Saved data entries

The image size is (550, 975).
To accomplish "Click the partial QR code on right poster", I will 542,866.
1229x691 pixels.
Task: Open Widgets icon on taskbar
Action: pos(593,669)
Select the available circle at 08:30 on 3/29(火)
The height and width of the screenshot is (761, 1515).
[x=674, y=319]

ABOUT THIS TASK:
The response should consist of every record above, reproduced exactly.

EXERCISE OUTPUT:
The image size is (550, 975).
To accomplish "Click the partial QR code on right poster", I will 542,866.
1229x691 pixels.
Task: Open Widgets icon on taskbar
Action: pos(593,669)
Select the available circle at 08:30 on 3/29(火)
The height and width of the screenshot is (761, 1515).
[x=674, y=319]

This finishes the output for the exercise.